The Attorney General has filed a confession of error admitting the judgment erroneous as to the Charles Lukins Automobile Company, pursuant to the rule announced in the cases of One Hudson Super-Six Automobile v. State,
It was stipulated that the Charles Lukins Automobile Company was the holder of a valid chattel mortgage on said automobile, which is on file in the clerk's office of Tulsa county, and, following the rule announced in the cases heretofore cited, the judgment as to the Charles Lukins Automobile Company should be reversed. There is no stipulation in the record that the car was used without the knowledge and consent of the intervener, Peavler, but that fact must be determined from the evidence.
The evidence is undisputed that liquor was being conveyed in said automobile, and that Pogue was rightfully in possession of said car.
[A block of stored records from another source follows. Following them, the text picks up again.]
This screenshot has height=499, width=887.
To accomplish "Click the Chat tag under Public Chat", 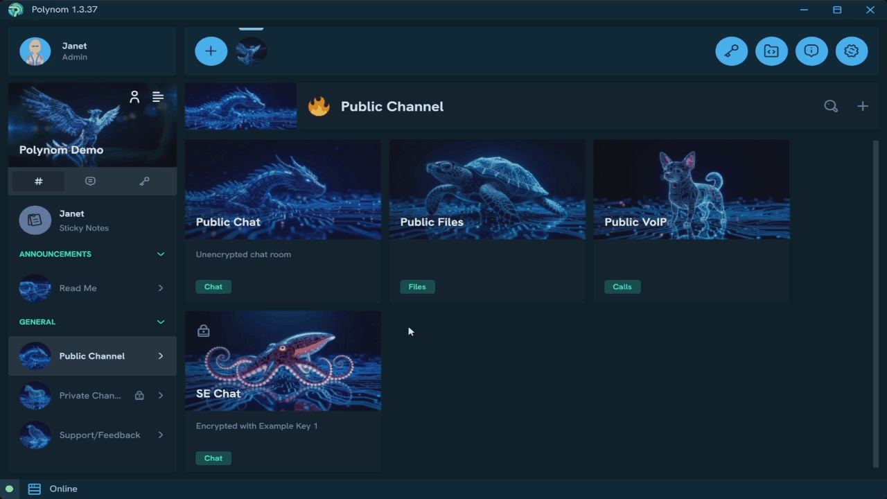I will (x=213, y=287).
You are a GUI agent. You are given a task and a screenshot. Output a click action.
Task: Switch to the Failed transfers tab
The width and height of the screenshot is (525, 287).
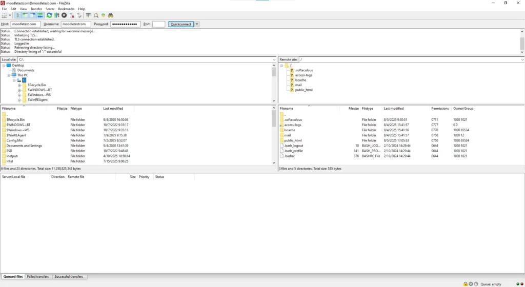(x=38, y=277)

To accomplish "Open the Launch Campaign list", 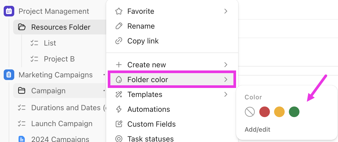I will click(62, 123).
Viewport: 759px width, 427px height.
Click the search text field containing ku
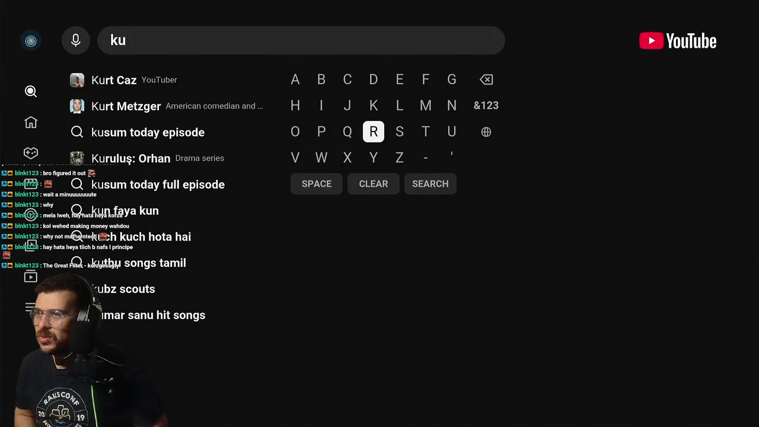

Those facts being undisputed, the burden of proof was then upon the owner to establish the fact that the car was so unlawfully used without his knowledge, fault, or consent, and that it was being used under circumstances that would not impute knowledge and consent to him.
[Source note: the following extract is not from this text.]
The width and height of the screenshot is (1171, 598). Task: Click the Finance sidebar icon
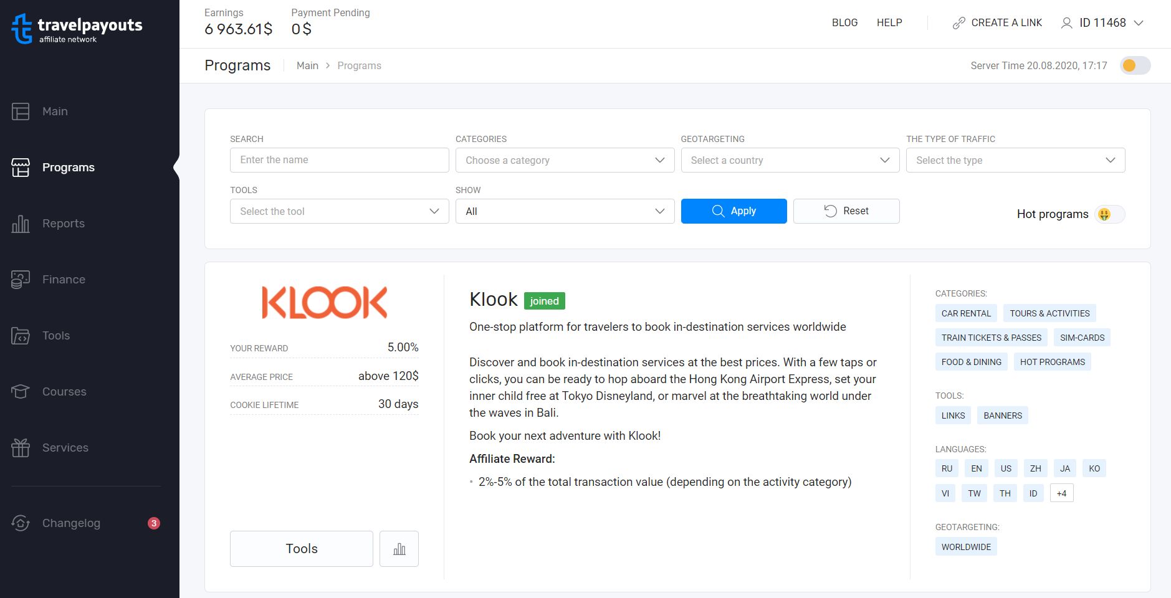21,280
The evidence in the case discloses that the automobile was, on the night in question, driven by Pogue back and forth from a certain restaurant in Tulsa, which was referred to in the evidence as a "booze joint." The parties who were with Pogue, and who were riding around with him, were all referred to during the trial as "bootleggers," and Pogue himself was referred to as a bootlegger. When the car was apprehended Pogue had four one-half pints of whisky which he broke. Peavler testified that Pogue had only worked for him a couple of nights, and was driving the auto as a taxi, and he, Peavler, knew nothing of the car being used for transporting intoxicating liquor. Peavler acknowledged, on cross-examination, that he had been engaged prior thereto in operating a road-house on the outskirts of Tulsa, and while engaged in conducting the roadhouse he was selling black bottles, and during that time Pogue was, in his employ. The record discloses that the place Peavler had been operating as a roadhouse was closed by injunction.
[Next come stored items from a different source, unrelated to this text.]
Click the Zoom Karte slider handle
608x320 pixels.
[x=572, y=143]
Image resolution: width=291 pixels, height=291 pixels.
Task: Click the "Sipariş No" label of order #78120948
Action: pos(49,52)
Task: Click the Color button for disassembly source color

While the trial court did not make any direct finding as to whether Pogue was conveying said liquor without the knowledge and consent of Peavler, yet the judgment of the court includes a finding that he either had knowledge and consented to the same, or the car was being operated under such circumstances as would impute knowledge and consent to him.
We are unable to say that the finding of the court upon this question of fact is clearly against the weight of the evidence. The judgment of the trial court as to the intervener, Peavler, is affirmed. The judgment of the court as to the Charles Lukins Automobile Company is reversed and remanded, with instructions to grant it a new trial, and for the trial court to determine what amount, if any, is still due at this time upon its note and mortgage.
RAINEY, C. J., and HARRISON, KANE, PITCHFORD, JOHNSON, HIGGINS, and BAILEY, JJ., concur.